TASK TO CARRY OUT: Each line below must be reproduced exactly, though the pictures are to be dropped.

Stored data
○ ○ ○ ○ ○
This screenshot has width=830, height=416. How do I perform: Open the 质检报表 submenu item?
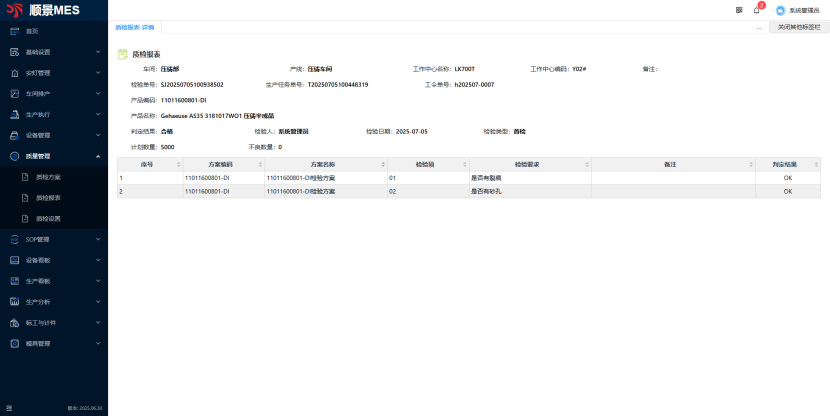[x=48, y=197]
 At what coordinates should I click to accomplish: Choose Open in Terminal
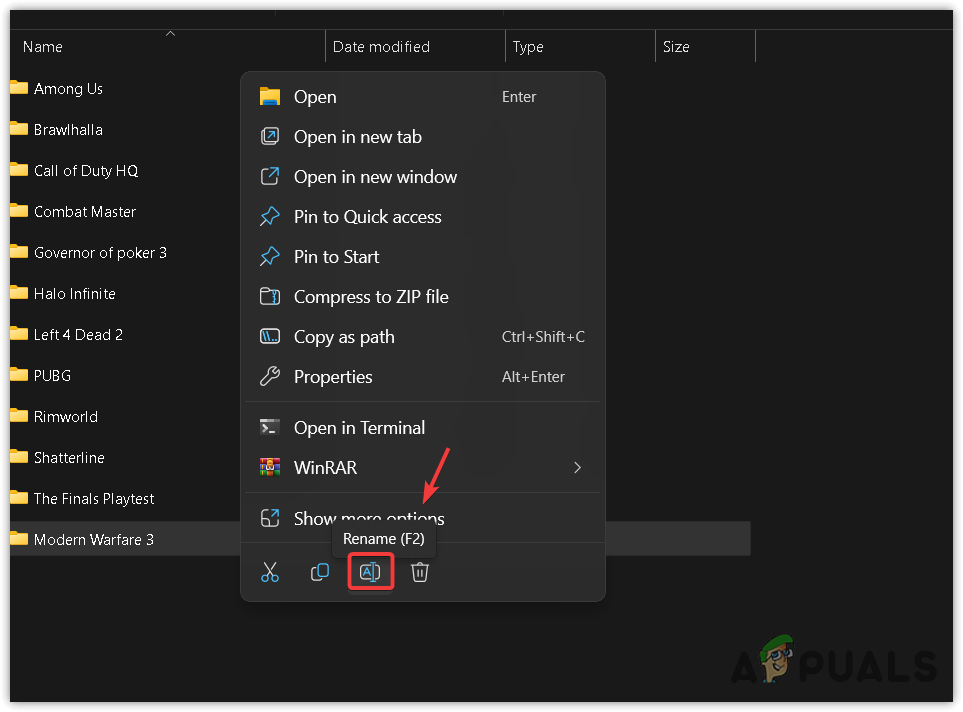pos(359,428)
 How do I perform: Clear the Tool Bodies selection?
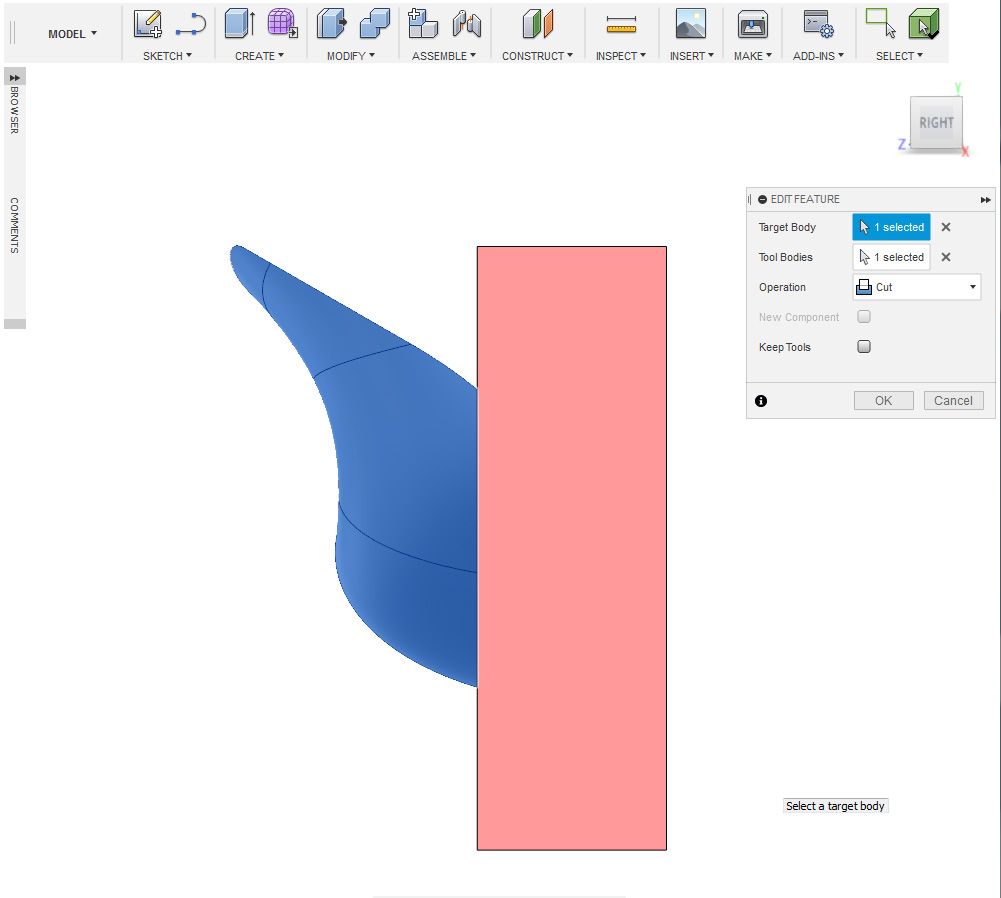pyautogui.click(x=946, y=257)
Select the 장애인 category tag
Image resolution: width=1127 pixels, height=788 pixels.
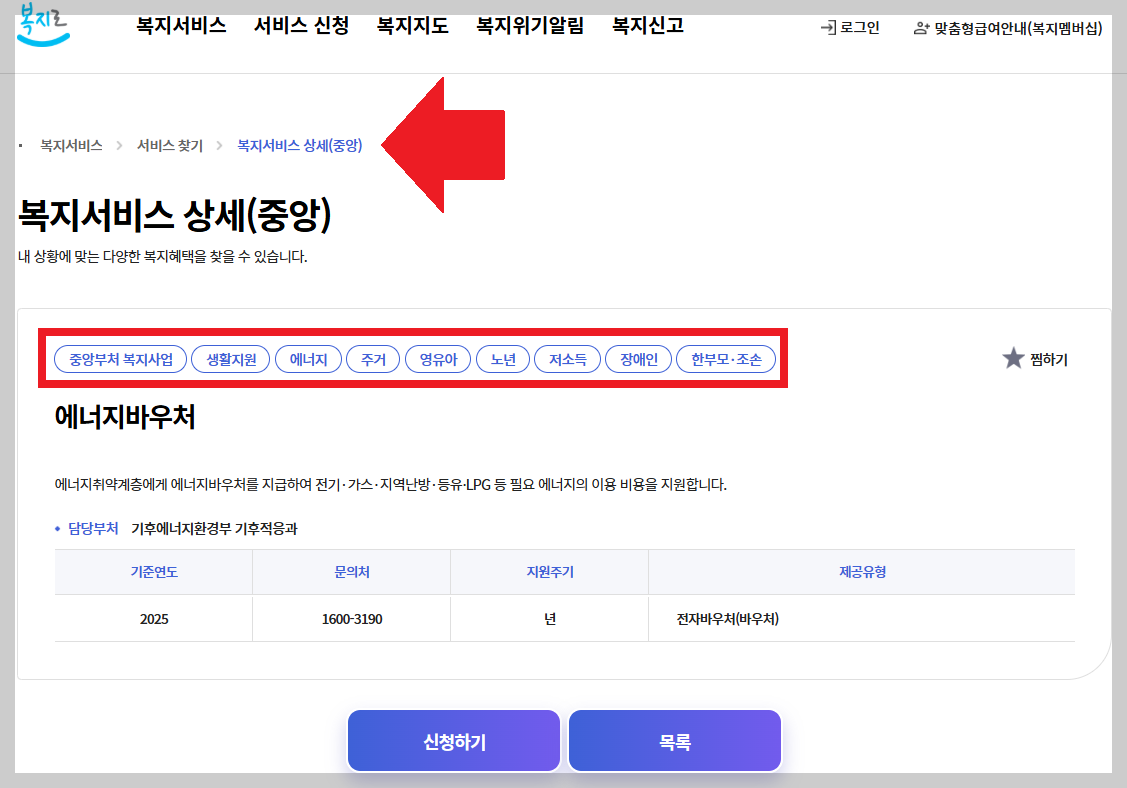(x=638, y=359)
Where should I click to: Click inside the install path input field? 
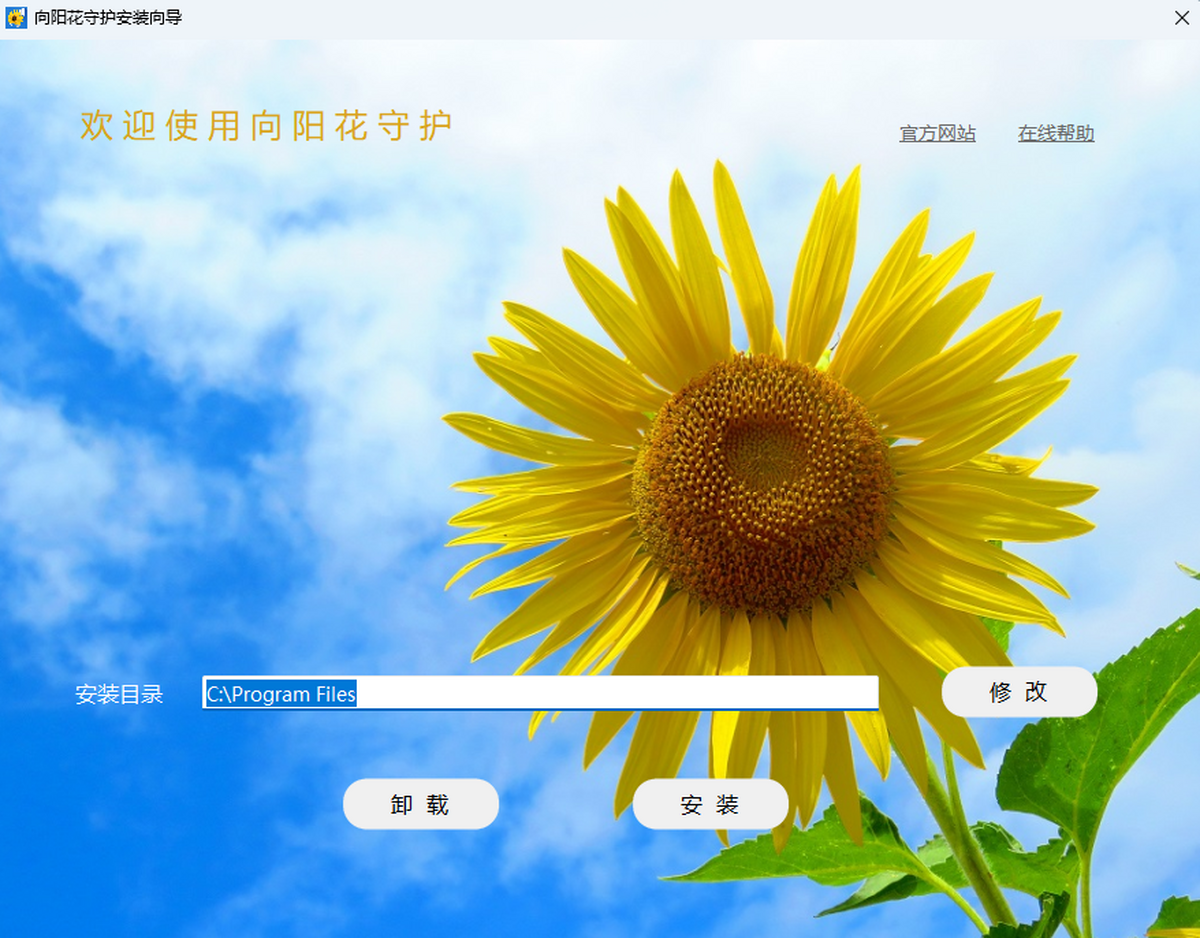(540, 693)
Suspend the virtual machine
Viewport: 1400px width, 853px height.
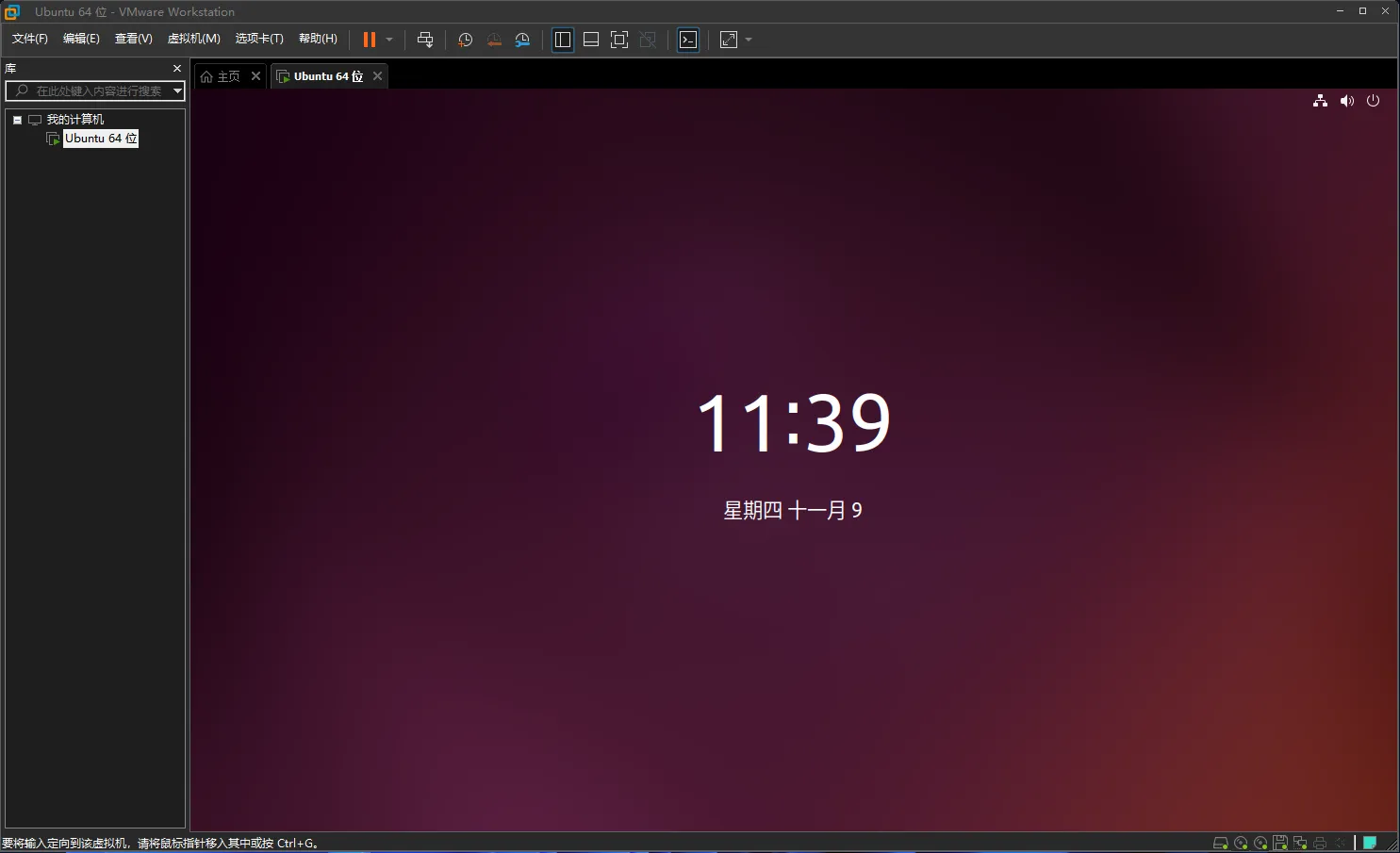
○ ○ ○ ○ ○
PROBLEM SOLUTION:
This screenshot has width=830, height=416. How do I perform: Open the 质检报表 submenu item?
[x=48, y=197]
 At what coordinates should I click to accomplish: Choose Open in Terminal
pos(359,428)
 How do I perform: Clear the Tool Bodies selection?
pyautogui.click(x=946, y=257)
Select the 장애인 category tag
Image resolution: width=1127 pixels, height=788 pixels.
(x=638, y=359)
Where should I click to: Click inside the install path input field? 
(540, 693)
Suspend the virtual machine
Viewport: 1400px width, 853px height.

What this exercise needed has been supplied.